▸ **Assignment**
Return exactly the lines of the entries, from the one with "israel (87, 835)" to the last.

Segment Start: Material provided

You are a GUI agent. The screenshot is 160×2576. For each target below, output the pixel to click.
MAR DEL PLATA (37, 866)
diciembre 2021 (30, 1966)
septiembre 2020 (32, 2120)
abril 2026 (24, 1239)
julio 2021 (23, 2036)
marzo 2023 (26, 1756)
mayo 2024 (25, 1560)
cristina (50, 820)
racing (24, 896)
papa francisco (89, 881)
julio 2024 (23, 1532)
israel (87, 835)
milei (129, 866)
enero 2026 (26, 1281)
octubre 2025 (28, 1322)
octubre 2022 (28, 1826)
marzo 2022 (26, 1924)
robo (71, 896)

Segment End: Material provided

▸ **Answer space**
israel (87, 835)
milei (129, 866)
enero 2026 (26, 1281)
octubre 2025 (28, 1322)
octubre 2022 (28, 1826)
marzo 2022 (26, 1924)
robo (71, 896)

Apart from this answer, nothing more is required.